The papers in this volume attest to the importance of the biota in the cycles of C, N, P, and S. The biota both affects and is affected by its environment. The reciprocal relationship implies that a change in one will lead to a change in the other. Man's activities are changing both. He is not only modifying the chemistry of the earth directly but is reducing the number of species and the area of natural ecosystems. Will these changes reduce the ability of the earth to support man? Answering the question is one of the most important tasks facing us today.
There is little direct evidence that the storage of carbon in the earth's biota or detritus is increasing as a result of the increased concentration of CO2 in the atmosphere or as a result of any other factor associated with industrial activity. What evidence there is is based on tree rings and balanced by equally sparse evidence showing that the storage of carbon has decreased. Indirect evidence based on laboratory experiments or on assumptions of limiting factors has shown the possibilities for a large increase in the storage of carbon but cannot demonstrate that such an increase has occurred. Equally plausible counter-arguments and experimental results suggest a net loss of carbon. The possibilities include large fluxes of carbon, but neither the magnitude nor even the direction is known currently (Table 11.3). Most of the experimental evidence is based on short term experiments that are insufficient for long term predictions. The telling analyses or experiments have yet to be carried out, and our understanding of the equation for the global carbon cycle is incomplete.
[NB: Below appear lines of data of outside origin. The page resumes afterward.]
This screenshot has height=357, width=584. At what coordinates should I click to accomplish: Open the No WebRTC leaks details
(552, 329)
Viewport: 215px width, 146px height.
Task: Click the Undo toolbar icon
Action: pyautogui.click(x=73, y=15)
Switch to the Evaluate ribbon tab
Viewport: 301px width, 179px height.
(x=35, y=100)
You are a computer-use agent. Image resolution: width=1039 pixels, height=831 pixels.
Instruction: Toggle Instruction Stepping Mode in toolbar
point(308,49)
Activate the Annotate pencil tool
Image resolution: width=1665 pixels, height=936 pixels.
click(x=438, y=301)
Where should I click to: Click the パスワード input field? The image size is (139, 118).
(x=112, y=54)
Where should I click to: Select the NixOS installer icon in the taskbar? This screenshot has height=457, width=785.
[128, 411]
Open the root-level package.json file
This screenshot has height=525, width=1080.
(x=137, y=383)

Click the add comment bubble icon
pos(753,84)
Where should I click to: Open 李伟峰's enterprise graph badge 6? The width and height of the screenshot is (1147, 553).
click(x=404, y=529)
The emphasis thus far has been an analysis of what limits primary productivity, while it is the storage of carbon in ecosystems that is important. Even when the process appropriate for the global carbon issue is identified, however, it is a mistake to expect that changed productivity or storage is the only change. Changes in one process or function are likely to lead in a longer term to changes in structure and, concomitantly, to other changes in function. Predictions about biogeochemical cycles require not only a knowledge of the current system and its behaviour but also a knowledge of how tightly coupled a system's function is to its structure, and how changes in either structure or function might be expected to affect subsequent changes.